----- Extracted data -----

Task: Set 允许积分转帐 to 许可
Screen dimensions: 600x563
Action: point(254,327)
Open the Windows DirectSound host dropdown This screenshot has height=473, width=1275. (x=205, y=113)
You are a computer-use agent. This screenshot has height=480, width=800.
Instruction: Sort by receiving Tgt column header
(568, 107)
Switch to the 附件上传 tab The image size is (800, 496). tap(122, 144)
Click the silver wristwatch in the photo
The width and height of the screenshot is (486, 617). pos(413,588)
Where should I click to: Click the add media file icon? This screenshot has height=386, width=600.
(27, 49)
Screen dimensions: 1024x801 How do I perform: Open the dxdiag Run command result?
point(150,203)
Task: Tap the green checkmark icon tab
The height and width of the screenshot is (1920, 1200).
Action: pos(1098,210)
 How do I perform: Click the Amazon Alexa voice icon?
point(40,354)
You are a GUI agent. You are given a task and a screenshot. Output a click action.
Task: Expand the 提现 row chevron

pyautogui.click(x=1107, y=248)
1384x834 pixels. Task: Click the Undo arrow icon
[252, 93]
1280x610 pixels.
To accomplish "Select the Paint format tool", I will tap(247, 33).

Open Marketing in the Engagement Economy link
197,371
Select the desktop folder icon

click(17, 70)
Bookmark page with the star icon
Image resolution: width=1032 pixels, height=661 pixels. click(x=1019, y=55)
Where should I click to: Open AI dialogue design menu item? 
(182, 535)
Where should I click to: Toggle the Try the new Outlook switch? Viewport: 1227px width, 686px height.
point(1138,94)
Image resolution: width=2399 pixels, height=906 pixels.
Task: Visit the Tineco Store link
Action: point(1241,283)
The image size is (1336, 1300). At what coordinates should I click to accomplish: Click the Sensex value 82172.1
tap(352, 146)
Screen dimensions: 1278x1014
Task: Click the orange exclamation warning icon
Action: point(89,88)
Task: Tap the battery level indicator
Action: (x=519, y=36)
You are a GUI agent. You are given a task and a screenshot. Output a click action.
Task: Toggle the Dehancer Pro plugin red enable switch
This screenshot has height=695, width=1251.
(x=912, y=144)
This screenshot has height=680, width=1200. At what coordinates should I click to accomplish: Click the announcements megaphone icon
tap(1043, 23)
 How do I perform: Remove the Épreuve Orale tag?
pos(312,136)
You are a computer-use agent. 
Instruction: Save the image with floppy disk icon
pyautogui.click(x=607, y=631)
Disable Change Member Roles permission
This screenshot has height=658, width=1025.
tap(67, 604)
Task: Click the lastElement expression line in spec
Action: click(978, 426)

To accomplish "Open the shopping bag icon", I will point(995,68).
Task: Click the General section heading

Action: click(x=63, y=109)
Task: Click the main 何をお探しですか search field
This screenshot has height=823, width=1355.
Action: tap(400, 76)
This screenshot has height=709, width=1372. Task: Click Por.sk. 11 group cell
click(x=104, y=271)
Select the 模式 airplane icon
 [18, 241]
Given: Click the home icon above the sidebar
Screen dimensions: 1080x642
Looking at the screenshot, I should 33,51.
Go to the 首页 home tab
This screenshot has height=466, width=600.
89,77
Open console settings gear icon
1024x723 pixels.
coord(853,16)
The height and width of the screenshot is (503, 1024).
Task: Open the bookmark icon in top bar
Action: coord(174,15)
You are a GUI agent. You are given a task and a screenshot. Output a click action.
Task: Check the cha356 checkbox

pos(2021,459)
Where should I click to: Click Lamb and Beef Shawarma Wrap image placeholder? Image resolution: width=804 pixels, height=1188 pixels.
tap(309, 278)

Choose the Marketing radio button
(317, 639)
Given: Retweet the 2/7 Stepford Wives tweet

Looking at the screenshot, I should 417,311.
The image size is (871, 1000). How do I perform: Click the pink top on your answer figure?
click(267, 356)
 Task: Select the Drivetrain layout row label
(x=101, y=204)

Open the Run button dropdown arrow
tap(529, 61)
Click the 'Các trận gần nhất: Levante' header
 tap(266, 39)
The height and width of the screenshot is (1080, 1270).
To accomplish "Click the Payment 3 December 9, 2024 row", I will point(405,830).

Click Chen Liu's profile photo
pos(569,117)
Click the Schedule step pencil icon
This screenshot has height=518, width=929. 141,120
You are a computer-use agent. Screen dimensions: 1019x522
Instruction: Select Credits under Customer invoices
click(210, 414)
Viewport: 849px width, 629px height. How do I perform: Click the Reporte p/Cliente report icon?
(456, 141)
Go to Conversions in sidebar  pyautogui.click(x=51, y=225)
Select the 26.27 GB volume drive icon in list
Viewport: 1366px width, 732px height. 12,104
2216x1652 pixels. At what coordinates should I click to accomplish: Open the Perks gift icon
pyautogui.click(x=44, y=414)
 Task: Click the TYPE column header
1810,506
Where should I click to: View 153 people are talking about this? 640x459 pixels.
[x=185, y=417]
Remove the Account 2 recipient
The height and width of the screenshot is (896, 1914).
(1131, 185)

-----

Brief → Set the lines down exactly as they stand, beginning at the one that contains "Select the 26.27 GB volume drive icon in list" and stopping after the last line of the entries above.

Answer section →
Select the 26.27 GB volume drive icon in list
Viewport: 1366px width, 732px height. 12,104
2216x1652 pixels. At what coordinates should I click to accomplish: Open the Perks gift icon
pyautogui.click(x=44, y=414)
 Task: Click the TYPE column header
1810,506
Where should I click to: View 153 people are talking about this? 640x459 pixels.
[x=185, y=417]
Remove the Account 2 recipient
The height and width of the screenshot is (896, 1914).
(1131, 185)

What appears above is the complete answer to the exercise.